Valentino Rossi didn’t expect to arrive at Jerez and be immediately on top of the timesheets, but at the end of the day and after 69 laps he did expect to be a lot closer to the front than in 9th and a massive 1.774 seconds from Casey Stoner and shamefully tailed by a MotoGP rookie and a very impressive Randy de Puniet on a CRT bike. Rossi is lamenting corner entry problems and an uncomfortable riding position (shades of 2011!), while team mate Nicky Hayden was more or less satisfied with his 6th spot, but not with the gap that separates him from the top of the chart.
“After missing the test at Valencia and having to do damage control in Malaysia, where I wasn’t strong, especially at the first test, it was nice to be able to get back on the bike today and feel close to 100 per cent physically,” said Hayden. “I felt good here and I was able to ride all day and finish sixth, which isn’t bad even if the gap is obviously still too big. We got off to a nice start, but we didn’t improve enough, while the guys ahead of us continued to make progress. It’s a little frustrating, although we gathered a lot of data by being able to ride all day without trying a million different things, and we have some good ideas for tomorrow. Of course our goal is to get closer to the leaders, especially with the lap time.”

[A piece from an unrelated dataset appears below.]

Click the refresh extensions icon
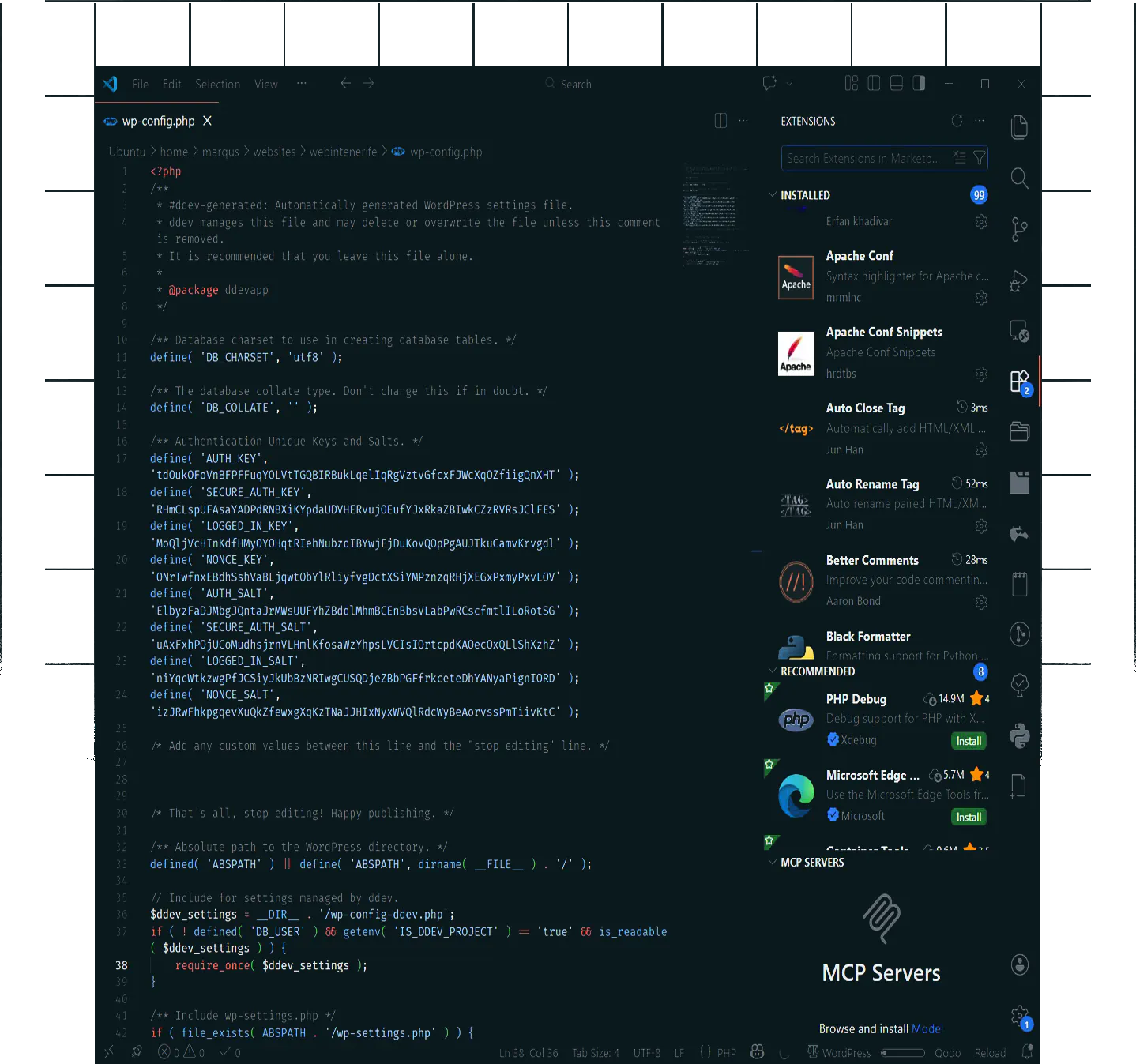coord(957,121)
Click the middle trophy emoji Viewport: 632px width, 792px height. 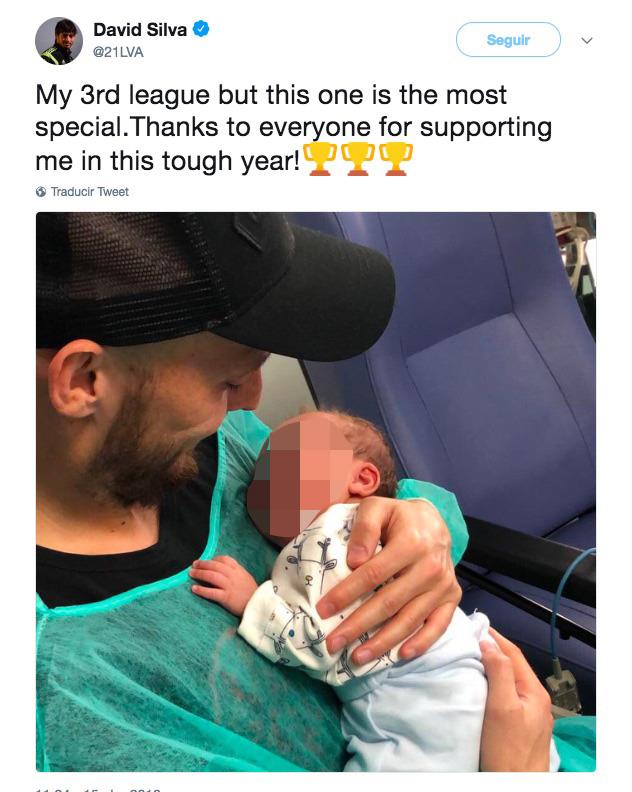pyautogui.click(x=358, y=159)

“We solved some things today, but not one important thing, which is corner entry, especially in the fastest part of the turn,” complained Rossi. “I’m not able to be incisive there, and it’s where most of our gap comes from. I can’t load the front enough to enter fast, so I don’t carry enough speed through the corner, and that’s why we’re far from the front. We found a more promising setting toward the end and I was able to repeat my fast time with a tyre that was very used, but it was already 5:30 and the temperature had dropped, so we decided to start working on it again tomorrow because we think there’s a margin. Nicky went better today, and we also have to reduce the gap.”